Babe Rainbow im Interview: Surfin’ Australia

Babe Rainbow Angus Dowling Interview
Foto: Kristofski
Daheim in Australien surfen sie dreimal am Tag, dazwischen nehmen sie Alben auf wie gerade TODAY, das in einem Traumland zwischen luftigem Folkpop, lässigem Funk und karibischer Schwerelosigkeit spielt. Ein paar Fragen an den engelsgleich dreinschauenden Sänger Angus Dowling (im Bild rechts).
 
Interview: David Numberger
 
Eure Videos sehen aus wie ein Paradies voll Sonne, Meer, schicken jungen Menschen, Freunden, Familie, Style. Lebt ihr tatsächlich so?
Das ist genauso wie da, wo wir herkommen. Alle haben Babys, jeder ist blond, manchmal sieht es nach einer privilegierten weißen Kultur oder so was aus. Was es vermutlich auch ist. Aber das war keine bewusste Entscheidung, das sind einfach alles Freunde von uns.
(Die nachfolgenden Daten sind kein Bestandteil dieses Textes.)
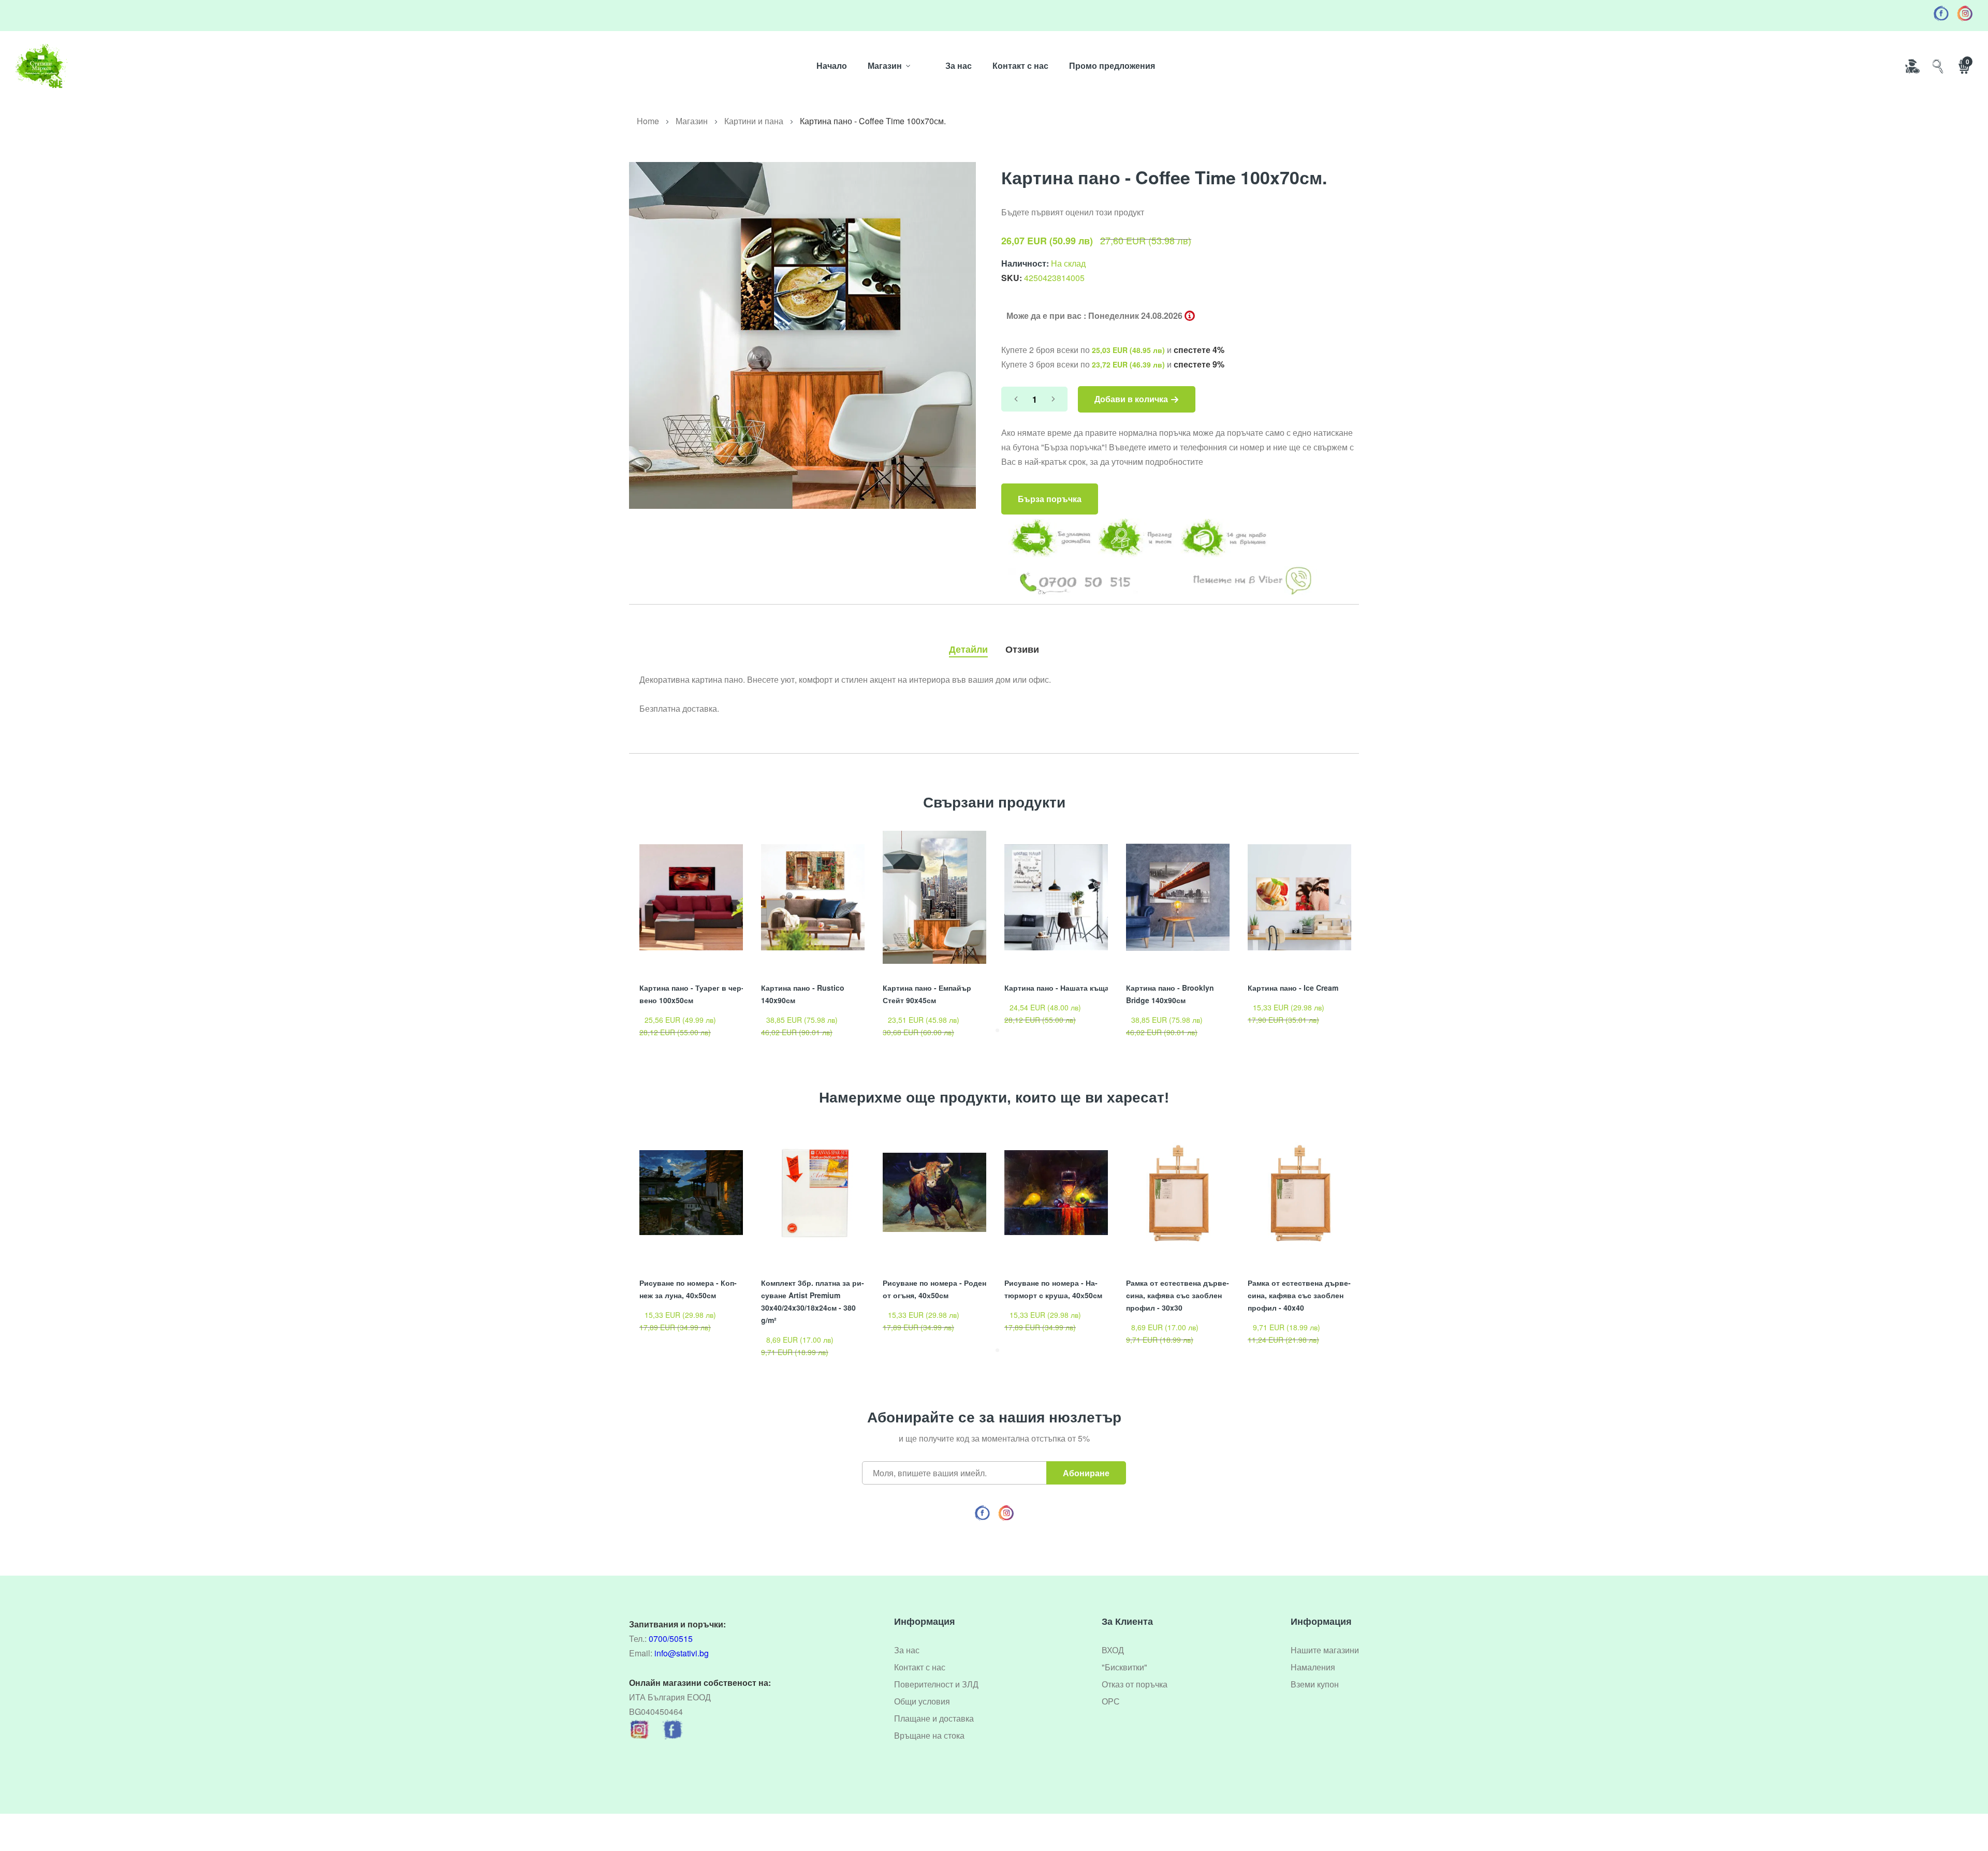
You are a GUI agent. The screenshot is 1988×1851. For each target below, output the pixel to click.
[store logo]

Habt ihr je an eine Mode-Kollaboration gedacht?
Oh, yeah, etwas wie Gucci. Haha. Keine Ahnung. Wenn uns jemand fragen würde, ob wir Lust haben, klar. Viele der Surfermarken versuchen, Sachen mit uns zu machen, aber wir mögen die moderne Surfkultur nicht wirklich. Wir haben nichts dagegen, aber sie steht uns nicht.

„Wir haben rumprobiert, Weed geraucht, Wein getrunken, und dabei ein paar Songs gemacht.“

Ist es wahr, dass ihr euer eigenes Essen anbaut?
Ja! Ich lebe am Strand, aber Jack und Elliot aus der Band wohnen beide auf ihren Farmen. Dort wachsen Avocados, Macadamia, Obst, Gemüse. Wir essen alle zusammen, ich helfe ihnen dafür auf der Farm.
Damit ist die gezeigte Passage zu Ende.